What the task asks ->
From the article about the Windhoek conference in solidarity with Cuba, reproduce word for word the passage starting at "For Countries of" and ending at "relations and cooperation.".

Windhoek-Prime Minister Saara Kuugongelwa-Amadhila says the plight of Cuban people will always remain a matter of interest to Namibia.

She made the remarks yesterday, during the just-ended three day 5th Continental African Conference in Solidarity with Cuba held in Windhoek, which attracted over 170 African delegates and Cuban nationals.

The conference aimed to strengthen the bonds of friendship between the people of Cuba and progressive peoples of the world by recognising the important work done in support of Cuba based on its solidarity actions.

The three-day conference served as a platform for Cuba solidarity organisations to demand the lifting of the economic, financial and trade blockade against Cuba.

The other demand was the return of the territory illegally occupied by the U.S Naval Base and jail in Guantanamo Bay, which were the two main obstacles to the country’s development.

In this regard, she said Africa and in particular Namibia would continue to champion the cause of justice for all across the world, including the lifting of the unjust and debilitating economic and trade sanctions against Cuba, as well as the end to occupation of Guantanamo Bay.

“Since our attainment of national independence, our government has consistently called for the lifting of the U.S. economic embargos against Cuba. At the African Union, Namibia has continued to sponsor resolutions to this effect,” she said.

In addition, she said poverty alleviation could only be successfully achieved in a stable and peaceful environment.

For Countries of the South, economic growth and sustainable development remained a priority.

“Our socio-economic development will be achieved only if we maintain peace, justice and political stability on the African continent and the world at large.

“Our international relations and cooperation must therefore embrace the spirit of Africa-Asia-Latino solidarity, through regional and continental integration, as well as mutual respect and peaceful coexistence among all nations of the world,” she maintained.

Furthermore, Kuugongelwa-Amadhila urged Friendship Associations with Cuba to continue promoting projects that accelerate the realisation of Africa-Cuba cooperation.

Equally, she called on common values, as both nations work in unison on international platforms to promote their international trade, better international relations and cooperation.

Supplied information ->
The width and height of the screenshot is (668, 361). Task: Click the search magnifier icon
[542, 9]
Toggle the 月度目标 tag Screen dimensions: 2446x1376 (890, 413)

Expected answer ->
For Countries of the South, economic growth and sustainable development remained a priority.

“Our socio-economic development will be achieved only if we maintain peace, justice and political stability on the African continent and the world at large.

“Our international relations and cooperation must therefore embrace the spirit of Africa-Asia-Latino solidarity, through regional and continental integration, as well as mutual respect and peaceful coexistence among all nations of the world,” she maintained.

Furthermore, Kuugongelwa-Amadhila urged Friendship Associations with Cuba to continue promoting projects that accelerate the realisation of Africa-Cuba cooperation.

Equally, she called on common values, as both nations work in unison on international platforms to promote their international trade, better international relations and cooperation.